A latest Jurassic A-type granite in the Middle of Inner Mongolia: Petrogenesis and tectonic implications

Abstract

The Late Jurassic tectonic environment of western part of northern margin of the North China Craton (NNCC) remains poorly understood due to weak magmatism in the Jurassic period and complications by supposedly superimposed effects of activities related with the Mongol-Okhotsk and the Paleo-Pacific tectonic regimes. In this study, we for the first time discovered and reported an A-type granite (Yingongshan granite) in the western NNCC in the Late Jurassic period. The Yingongshan granite is dated at 150 Ma years old. The Yingongshan granite is characterized by high contents of total alkalis (Na2O + K2O = 8.23–9.51%) and high field strength elements (Zr + Nb + Ce + Y = 289–705 ppm) and Ga/Al ratios (10,000 × Ga/Al = 3.01–4.05). Based on these geochemical characteristics and differentiation trend, it can be reasonably inferred that initial composition of the Yingongshan granitic melt exhibited an A-type magmatic affinity. In addition, results of zircon saturation thermometer show high magmatic temperature (> 887 °C) for the initial magma, which is consistent with its A-type granite affinity. Furthermore, the Yingongshan granite showed negative εNd(t) values (−14.5 to −13.3) and zircon εHf(t) values (−13.6 to −17.4) and contain mafic magmatic enclaves. Compared with the host Yingongshan granite rocks, the enclaves showed even lower εNd(t) values (−14.9 to −14.6) and zircon εHf(t) values (−16.9 to −19.5). Such “reversed isotope” characters indicate injection of a magma derived from the enriched lithospheric mantle during formation of the Yingongshan A-type granite.
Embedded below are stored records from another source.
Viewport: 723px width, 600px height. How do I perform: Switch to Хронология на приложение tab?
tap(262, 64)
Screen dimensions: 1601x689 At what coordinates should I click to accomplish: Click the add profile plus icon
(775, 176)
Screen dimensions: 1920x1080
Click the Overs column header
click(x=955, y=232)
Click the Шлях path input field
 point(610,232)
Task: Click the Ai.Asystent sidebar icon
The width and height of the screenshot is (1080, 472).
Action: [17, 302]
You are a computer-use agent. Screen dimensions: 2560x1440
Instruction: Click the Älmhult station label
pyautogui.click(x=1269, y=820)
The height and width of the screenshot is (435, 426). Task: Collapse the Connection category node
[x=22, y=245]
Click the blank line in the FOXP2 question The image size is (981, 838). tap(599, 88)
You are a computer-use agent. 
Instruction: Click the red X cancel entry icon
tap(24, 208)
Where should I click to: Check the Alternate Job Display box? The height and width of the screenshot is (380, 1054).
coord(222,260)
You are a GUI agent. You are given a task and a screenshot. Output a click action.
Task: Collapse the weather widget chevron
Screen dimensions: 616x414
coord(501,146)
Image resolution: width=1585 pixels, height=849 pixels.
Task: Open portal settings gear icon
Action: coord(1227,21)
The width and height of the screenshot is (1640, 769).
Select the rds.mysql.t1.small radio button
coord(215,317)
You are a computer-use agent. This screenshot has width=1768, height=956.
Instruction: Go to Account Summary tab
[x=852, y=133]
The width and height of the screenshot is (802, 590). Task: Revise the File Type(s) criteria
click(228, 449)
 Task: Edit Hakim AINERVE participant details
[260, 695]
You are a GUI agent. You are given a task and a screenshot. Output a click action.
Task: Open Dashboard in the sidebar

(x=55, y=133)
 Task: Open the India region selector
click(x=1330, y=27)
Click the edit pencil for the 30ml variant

Therefore, we suggest that the latest Jurassic Yingongshan A-type granite was derived from partial melting of preexisting calc-alkaline granitoids in the crust at low pressure and high temperature under influence of magma intrusion derived from the enriched lithospheric mantle. Discovery of the Yingongshan A-type granite in this study indicates that local extension occurred as early as 150 Ma in the western NNCC, although previous studies suggest that extensive extension occurred since 132 Ma. In addition, based on the data obtained in this study combined with statistics of published zircon U–Pb age data and distribution localities of magmatic rocks in the NNCC from the literatures, we suggest that the latest Jurassic local extension in the western NNCC revealed in this study may have resulted from the collapse of the Mongol-Okhotsk orogen.